Watch the video!
Have you ever tuned in to a video or a TV show and the sound was like this…
Where the actors are completely inaudible, or something like this…
Where the music is way too loud. Well, this problem, also called the cocktail party problem, may never happen again. Mitsubishi and Indiana University just published a new model as well as a new dataset tackling this task of identifying the right soundtrack. For example, if we take the same audio clip we just ran with the music way too loud, you can simply turn up or down the audio track you want to give more importance to the speech than the music.
The problem here is isolating any independent sound source from a complex acoustic scene like a movie scene or a youtube video where some sounds are not well balanced. Sometimes you simply cannot hear some actors because of the music playing or explosions or other ambient sounds in the background. Well, if you successfully isolate the different categories in a soundtrack, it means that you can also turn up or down only one of them, like turning down the music a bit to hear all the other actors correctly as we just did. From someone that isn’t a native English speaker, this would be incredibly useful when listening to videos with loud background music and actors or speakers with a strong accent I am not used to.
Just imagine having these three sliders in a youtube video to manually tweak them.

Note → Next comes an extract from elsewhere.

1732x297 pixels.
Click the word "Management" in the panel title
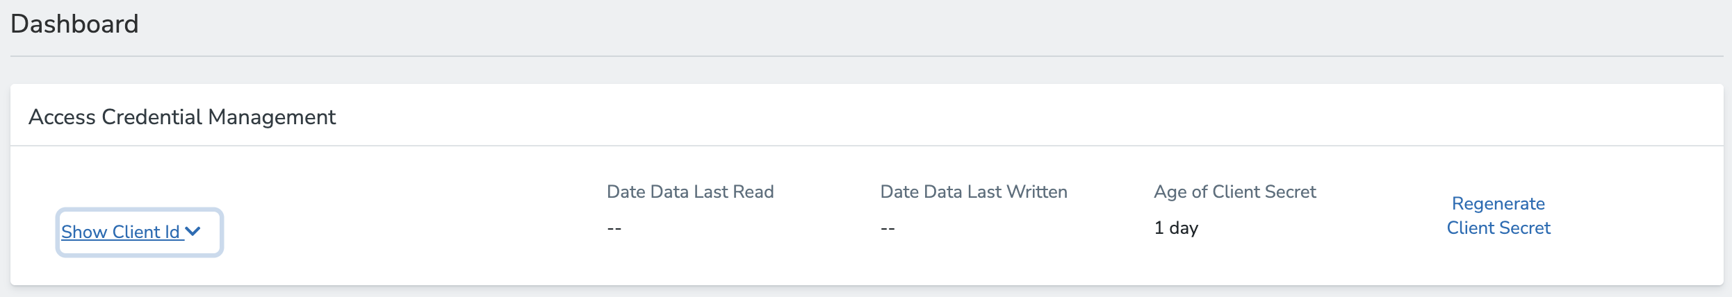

How cool would that be! It could also be incredibly useful for translations or speech-to-speech applications where we could just isolate the speaker to improve the task’s results.
Here, the researchers focused on the task of splitting a soundtrack into three categories: music, speech, and sound effects. Three categories that are often seen in movies or TV shows. They called this task the cocktail fork problem, and you can clearly see where they got the name from. And I will spoil you with the results: they are quite amazing, as we will hear in the next few seconds. But first, let’s look at how they receive a movie soundtrack and transform it into three independent soundtracks.
This is the architecture of the model. You can see the input mixture y, which is the complete soundtrack at the top, and at the bottom, all of our three output sources, x. Which I repeat are the speech, music and other sound effects separated.
The first step is to encode the soundtrack using a Fourier transform on different resolutions called STFT or short-time Fourier transform. This means that the input, which is a soundtrack having frequencies over time, is first split into shorter segments. For example, here, it is either split with 32, 64, or 256 milliseconds windows.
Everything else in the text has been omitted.